-- RECORDS PROVIDED follows --
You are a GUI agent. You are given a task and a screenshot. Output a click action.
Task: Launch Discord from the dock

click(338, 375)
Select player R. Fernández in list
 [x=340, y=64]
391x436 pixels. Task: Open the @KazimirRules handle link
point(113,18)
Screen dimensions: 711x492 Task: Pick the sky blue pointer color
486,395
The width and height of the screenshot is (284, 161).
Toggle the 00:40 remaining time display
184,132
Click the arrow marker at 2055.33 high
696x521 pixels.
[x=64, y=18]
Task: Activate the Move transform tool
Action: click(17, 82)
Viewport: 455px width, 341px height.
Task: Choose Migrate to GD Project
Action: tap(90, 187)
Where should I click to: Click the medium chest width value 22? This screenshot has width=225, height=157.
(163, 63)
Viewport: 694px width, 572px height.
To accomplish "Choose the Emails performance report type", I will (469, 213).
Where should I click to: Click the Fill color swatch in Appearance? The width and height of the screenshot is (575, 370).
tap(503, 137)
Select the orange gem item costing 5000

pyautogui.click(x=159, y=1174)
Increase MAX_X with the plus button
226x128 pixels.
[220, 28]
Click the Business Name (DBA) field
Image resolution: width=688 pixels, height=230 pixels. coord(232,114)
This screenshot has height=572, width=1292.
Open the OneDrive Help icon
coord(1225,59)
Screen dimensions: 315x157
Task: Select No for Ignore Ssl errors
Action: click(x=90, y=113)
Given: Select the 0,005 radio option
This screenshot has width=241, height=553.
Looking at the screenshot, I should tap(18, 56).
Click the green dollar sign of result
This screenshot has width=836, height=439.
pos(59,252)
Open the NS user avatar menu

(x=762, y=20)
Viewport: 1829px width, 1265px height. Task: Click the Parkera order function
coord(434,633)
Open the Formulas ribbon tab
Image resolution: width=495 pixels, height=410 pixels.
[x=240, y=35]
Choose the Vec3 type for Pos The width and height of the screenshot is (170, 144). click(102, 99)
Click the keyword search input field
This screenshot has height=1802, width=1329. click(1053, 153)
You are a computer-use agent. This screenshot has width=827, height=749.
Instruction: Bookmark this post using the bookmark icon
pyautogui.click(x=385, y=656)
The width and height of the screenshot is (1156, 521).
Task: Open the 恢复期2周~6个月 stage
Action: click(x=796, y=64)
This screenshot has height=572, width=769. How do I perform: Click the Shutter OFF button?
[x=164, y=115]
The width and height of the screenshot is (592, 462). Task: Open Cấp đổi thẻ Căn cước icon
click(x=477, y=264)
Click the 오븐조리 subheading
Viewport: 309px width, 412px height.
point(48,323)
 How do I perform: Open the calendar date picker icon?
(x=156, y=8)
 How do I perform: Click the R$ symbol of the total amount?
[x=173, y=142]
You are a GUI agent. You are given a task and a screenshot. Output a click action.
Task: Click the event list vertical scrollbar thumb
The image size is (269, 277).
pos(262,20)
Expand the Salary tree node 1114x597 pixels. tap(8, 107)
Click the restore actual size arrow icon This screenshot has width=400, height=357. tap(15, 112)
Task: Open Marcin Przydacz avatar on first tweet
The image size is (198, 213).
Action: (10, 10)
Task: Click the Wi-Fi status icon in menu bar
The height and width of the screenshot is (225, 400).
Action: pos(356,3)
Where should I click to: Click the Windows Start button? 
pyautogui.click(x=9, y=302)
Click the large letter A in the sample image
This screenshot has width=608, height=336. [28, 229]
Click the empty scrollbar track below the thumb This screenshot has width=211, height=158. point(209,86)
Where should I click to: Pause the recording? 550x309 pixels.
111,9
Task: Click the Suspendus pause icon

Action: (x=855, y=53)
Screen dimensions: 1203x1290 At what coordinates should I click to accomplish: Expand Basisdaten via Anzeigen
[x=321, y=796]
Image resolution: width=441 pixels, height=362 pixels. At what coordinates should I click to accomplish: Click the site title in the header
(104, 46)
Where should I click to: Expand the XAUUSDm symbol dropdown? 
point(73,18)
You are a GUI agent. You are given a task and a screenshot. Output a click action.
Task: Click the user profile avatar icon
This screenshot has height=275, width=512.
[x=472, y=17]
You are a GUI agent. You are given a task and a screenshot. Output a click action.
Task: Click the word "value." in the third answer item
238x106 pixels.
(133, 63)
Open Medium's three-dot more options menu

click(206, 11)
-- RECORDS PROVIDED concluded --
*THE TASK*:
Since only the total is wanted, work out how many lines of the data above contain "thumb" and state it alone.

*RESPONSE FOR THIS EXERCISE*:
2